## Work to be completed
Copy the material below in full, reproducing every line without alteration.

* Start Records for processing *

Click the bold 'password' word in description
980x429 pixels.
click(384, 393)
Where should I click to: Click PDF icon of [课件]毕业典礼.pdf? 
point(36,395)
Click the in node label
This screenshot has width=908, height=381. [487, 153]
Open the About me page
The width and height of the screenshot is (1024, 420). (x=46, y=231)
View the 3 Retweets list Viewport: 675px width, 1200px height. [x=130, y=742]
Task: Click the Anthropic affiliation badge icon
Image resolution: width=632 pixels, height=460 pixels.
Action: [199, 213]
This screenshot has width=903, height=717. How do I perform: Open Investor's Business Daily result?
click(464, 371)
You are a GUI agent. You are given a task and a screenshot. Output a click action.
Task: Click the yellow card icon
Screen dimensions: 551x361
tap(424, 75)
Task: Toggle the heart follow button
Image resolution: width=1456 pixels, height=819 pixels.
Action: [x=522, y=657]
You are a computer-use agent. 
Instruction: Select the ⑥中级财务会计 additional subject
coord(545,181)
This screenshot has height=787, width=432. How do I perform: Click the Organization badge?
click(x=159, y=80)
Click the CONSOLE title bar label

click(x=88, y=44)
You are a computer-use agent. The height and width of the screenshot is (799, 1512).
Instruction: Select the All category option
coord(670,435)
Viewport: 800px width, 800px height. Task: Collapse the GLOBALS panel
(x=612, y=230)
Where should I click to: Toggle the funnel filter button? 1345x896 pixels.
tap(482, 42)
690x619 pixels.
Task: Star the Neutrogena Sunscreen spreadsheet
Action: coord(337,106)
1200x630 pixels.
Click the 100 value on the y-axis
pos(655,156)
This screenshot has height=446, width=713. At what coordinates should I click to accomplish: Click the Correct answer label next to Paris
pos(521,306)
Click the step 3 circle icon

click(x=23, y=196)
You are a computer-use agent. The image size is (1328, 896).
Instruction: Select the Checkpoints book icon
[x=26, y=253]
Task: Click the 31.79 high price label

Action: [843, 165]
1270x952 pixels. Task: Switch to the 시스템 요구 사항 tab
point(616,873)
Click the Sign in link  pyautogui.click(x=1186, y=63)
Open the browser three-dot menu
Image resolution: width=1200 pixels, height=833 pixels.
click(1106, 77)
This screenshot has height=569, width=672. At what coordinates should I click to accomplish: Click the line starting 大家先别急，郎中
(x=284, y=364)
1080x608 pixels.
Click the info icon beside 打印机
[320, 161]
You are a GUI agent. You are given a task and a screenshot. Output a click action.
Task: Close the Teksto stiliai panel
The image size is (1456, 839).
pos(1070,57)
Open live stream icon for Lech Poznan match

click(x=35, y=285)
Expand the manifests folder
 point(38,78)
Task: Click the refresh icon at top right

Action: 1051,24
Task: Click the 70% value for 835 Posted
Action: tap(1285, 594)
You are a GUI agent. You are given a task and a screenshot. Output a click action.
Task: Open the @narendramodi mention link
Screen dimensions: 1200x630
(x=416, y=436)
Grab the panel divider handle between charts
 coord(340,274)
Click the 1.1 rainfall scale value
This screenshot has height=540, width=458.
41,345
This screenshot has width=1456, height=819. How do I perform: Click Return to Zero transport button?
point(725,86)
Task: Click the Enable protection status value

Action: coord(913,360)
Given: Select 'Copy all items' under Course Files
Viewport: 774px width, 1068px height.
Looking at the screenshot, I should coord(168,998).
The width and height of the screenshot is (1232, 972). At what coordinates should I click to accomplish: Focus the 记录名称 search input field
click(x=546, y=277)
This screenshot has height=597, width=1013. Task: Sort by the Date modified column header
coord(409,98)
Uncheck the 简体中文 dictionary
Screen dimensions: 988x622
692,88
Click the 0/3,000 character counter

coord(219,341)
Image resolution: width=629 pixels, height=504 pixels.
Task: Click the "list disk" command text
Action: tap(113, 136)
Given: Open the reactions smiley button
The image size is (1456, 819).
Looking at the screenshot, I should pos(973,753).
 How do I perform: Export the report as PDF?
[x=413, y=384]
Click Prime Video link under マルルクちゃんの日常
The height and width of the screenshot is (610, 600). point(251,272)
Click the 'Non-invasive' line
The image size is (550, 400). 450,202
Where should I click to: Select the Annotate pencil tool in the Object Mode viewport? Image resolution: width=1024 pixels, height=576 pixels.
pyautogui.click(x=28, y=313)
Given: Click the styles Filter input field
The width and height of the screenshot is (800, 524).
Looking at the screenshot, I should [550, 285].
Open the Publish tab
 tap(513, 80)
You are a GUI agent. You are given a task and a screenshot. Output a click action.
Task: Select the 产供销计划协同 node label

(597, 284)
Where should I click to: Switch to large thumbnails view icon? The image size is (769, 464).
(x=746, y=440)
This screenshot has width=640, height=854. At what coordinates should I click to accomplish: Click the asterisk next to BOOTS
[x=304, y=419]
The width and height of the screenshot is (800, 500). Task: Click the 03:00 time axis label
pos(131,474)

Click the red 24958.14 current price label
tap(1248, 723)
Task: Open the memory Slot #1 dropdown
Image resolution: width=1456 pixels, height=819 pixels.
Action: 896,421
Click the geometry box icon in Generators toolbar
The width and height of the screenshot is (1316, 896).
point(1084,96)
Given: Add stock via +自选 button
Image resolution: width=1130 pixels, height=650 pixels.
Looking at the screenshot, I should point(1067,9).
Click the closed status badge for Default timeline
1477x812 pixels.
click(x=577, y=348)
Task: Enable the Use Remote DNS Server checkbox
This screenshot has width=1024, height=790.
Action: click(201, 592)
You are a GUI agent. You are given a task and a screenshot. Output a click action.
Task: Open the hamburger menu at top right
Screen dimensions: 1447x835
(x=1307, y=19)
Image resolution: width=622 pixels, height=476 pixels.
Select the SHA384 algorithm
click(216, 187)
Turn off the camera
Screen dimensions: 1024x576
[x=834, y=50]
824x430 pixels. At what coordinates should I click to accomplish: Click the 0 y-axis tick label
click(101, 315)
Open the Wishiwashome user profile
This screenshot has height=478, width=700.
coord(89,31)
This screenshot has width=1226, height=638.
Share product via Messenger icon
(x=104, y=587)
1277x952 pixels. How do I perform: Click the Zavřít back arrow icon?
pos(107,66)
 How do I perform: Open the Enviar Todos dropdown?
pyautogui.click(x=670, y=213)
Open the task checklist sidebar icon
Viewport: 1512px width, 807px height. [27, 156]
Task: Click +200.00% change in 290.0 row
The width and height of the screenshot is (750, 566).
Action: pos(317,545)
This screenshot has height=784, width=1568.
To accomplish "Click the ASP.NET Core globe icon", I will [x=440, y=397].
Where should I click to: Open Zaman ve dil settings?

* End Records for processing *

## Answer for the task
Click the bold 'password' word in description
980x429 pixels.
click(384, 393)
Where should I click to: Click PDF icon of [课件]毕业典礼.pdf? 
point(36,395)
Click the in node label
This screenshot has width=908, height=381. [487, 153]
Open the About me page
The width and height of the screenshot is (1024, 420). (x=46, y=231)
View the 3 Retweets list Viewport: 675px width, 1200px height. [x=130, y=742]
Task: Click the Anthropic affiliation badge icon
Image resolution: width=632 pixels, height=460 pixels.
Action: [199, 213]
This screenshot has width=903, height=717. How do I perform: Open Investor's Business Daily result?
click(464, 371)
You are a GUI agent. You are given a task and a screenshot. Output a click action.
Task: Click the yellow card icon
Screen dimensions: 551x361
tap(424, 75)
Task: Toggle the heart follow button
Image resolution: width=1456 pixels, height=819 pixels.
Action: [x=522, y=657]
You are a computer-use agent. 
Instruction: Select the ⑥中级财务会计 additional subject
coord(545,181)
This screenshot has height=787, width=432. How do I perform: Click the Organization badge?
click(x=159, y=80)
Click the CONSOLE title bar label

click(x=88, y=44)
You are a computer-use agent. The height and width of the screenshot is (799, 1512).
Instruction: Select the All category option
coord(670,435)
Viewport: 800px width, 800px height. Task: Collapse the GLOBALS panel
(x=612, y=230)
Where should I click to: Toggle the funnel filter button? 1345x896 pixels.
tap(482, 42)
690x619 pixels.
Task: Star the Neutrogena Sunscreen spreadsheet
Action: coord(337,106)
1200x630 pixels.
Click the 100 value on the y-axis
pos(655,156)
This screenshot has height=446, width=713. At what coordinates should I click to accomplish: Click the Correct answer label next to Paris
pos(521,306)
Click the step 3 circle icon

click(x=23, y=196)
You are a computer-use agent. The image size is (1328, 896).
Instruction: Select the Checkpoints book icon
[x=26, y=253]
Task: Click the 31.79 high price label

Action: [843, 165]
1270x952 pixels. Task: Switch to the 시스템 요구 사항 tab
point(616,873)
Click the Sign in link  pyautogui.click(x=1186, y=63)
Open the browser three-dot menu
Image resolution: width=1200 pixels, height=833 pixels.
click(1106, 77)
This screenshot has height=569, width=672. At what coordinates should I click to accomplish: Click the line starting 大家先别急，郎中
(x=284, y=364)
1080x608 pixels.
Click the info icon beside 打印机
[320, 161]
You are a GUI agent. You are given a task and a screenshot. Output a click action.
Task: Close the Teksto stiliai panel
The image size is (1456, 839).
pos(1070,57)
Open live stream icon for Lech Poznan match

click(x=35, y=285)
Expand the manifests folder
 point(38,78)
Task: Click the refresh icon at top right

Action: 1051,24
Task: Click the 70% value for 835 Posted
Action: tap(1285, 594)
You are a GUI agent. You are given a task and a screenshot. Output a click action.
Task: Open the @narendramodi mention link
Screen dimensions: 1200x630
(x=416, y=436)
Grab the panel divider handle between charts
 coord(340,274)
Click the 1.1 rainfall scale value
This screenshot has height=540, width=458.
41,345
This screenshot has width=1456, height=819. How do I perform: Click Return to Zero transport button?
point(725,86)
Task: Click the Enable protection status value

Action: coord(913,360)
Given: Select 'Copy all items' under Course Files
Viewport: 774px width, 1068px height.
Looking at the screenshot, I should coord(168,998).
The width and height of the screenshot is (1232, 972). At what coordinates should I click to accomplish: Focus the 记录名称 search input field
click(x=546, y=277)
This screenshot has height=597, width=1013. Task: Sort by the Date modified column header
coord(409,98)
Uncheck the 简体中文 dictionary
Screen dimensions: 988x622
692,88
Click the 0/3,000 character counter

coord(219,341)
Image resolution: width=629 pixels, height=504 pixels.
Task: Click the "list disk" command text
Action: tap(113, 136)
Given: Open the reactions smiley button
The image size is (1456, 819).
Looking at the screenshot, I should pos(973,753).
 How do I perform: Export the report as PDF?
[x=413, y=384]
Click Prime Video link under マルルクちゃんの日常
The height and width of the screenshot is (610, 600). point(251,272)
Click the 'Non-invasive' line
The image size is (550, 400). 450,202
Where should I click to: Select the Annotate pencil tool in the Object Mode viewport? Image resolution: width=1024 pixels, height=576 pixels.
pyautogui.click(x=28, y=313)
Given: Click the styles Filter input field
The width and height of the screenshot is (800, 524).
Looking at the screenshot, I should [550, 285].
Open the Publish tab
 tap(513, 80)
You are a GUI agent. You are given a task and a screenshot. Output a click action.
Task: Select the 产供销计划协同 node label

(597, 284)
Where should I click to: Switch to large thumbnails view icon? The image size is (769, 464).
(x=746, y=440)
This screenshot has width=640, height=854. At what coordinates should I click to accomplish: Click the asterisk next to BOOTS
[x=304, y=419]
The width and height of the screenshot is (800, 500). Task: Click the 03:00 time axis label
pos(131,474)

Click the red 24958.14 current price label
tap(1248, 723)
Task: Open the memory Slot #1 dropdown
Image resolution: width=1456 pixels, height=819 pixels.
Action: 896,421
Click the geometry box icon in Generators toolbar
The width and height of the screenshot is (1316, 896).
point(1084,96)
Given: Add stock via +自选 button
Image resolution: width=1130 pixels, height=650 pixels.
Looking at the screenshot, I should point(1067,9).
Click the closed status badge for Default timeline
1477x812 pixels.
click(x=577, y=348)
Task: Enable the Use Remote DNS Server checkbox
This screenshot has width=1024, height=790.
Action: click(201, 592)
You are a GUI agent. You are given a task and a screenshot. Output a click action.
Task: Open the hamburger menu at top right
Screen dimensions: 1447x835
(x=1307, y=19)
Image resolution: width=622 pixels, height=476 pixels.
Select the SHA384 algorithm
click(216, 187)
Turn off the camera
Screen dimensions: 1024x576
[x=834, y=50]
824x430 pixels. At what coordinates should I click to accomplish: Click the 0 y-axis tick label
click(101, 315)
Open the Wishiwashome user profile
This screenshot has height=478, width=700.
coord(89,31)
This screenshot has width=1226, height=638.
Share product via Messenger icon
(x=104, y=587)
1277x952 pixels. How do I perform: Click the Zavřít back arrow icon?
pos(107,66)
 How do I perform: Open the Enviar Todos dropdown?
pyautogui.click(x=670, y=213)
Open the task checklist sidebar icon
Viewport: 1512px width, 807px height. [27, 156]
Task: Click +200.00% change in 290.0 row
The width and height of the screenshot is (750, 566).
Action: pos(317,545)
This screenshot has height=784, width=1568.
To accomplish "Click the ASP.NET Core globe icon", I will [x=440, y=397].
Where should I click to: Open Zaman ve dil settings?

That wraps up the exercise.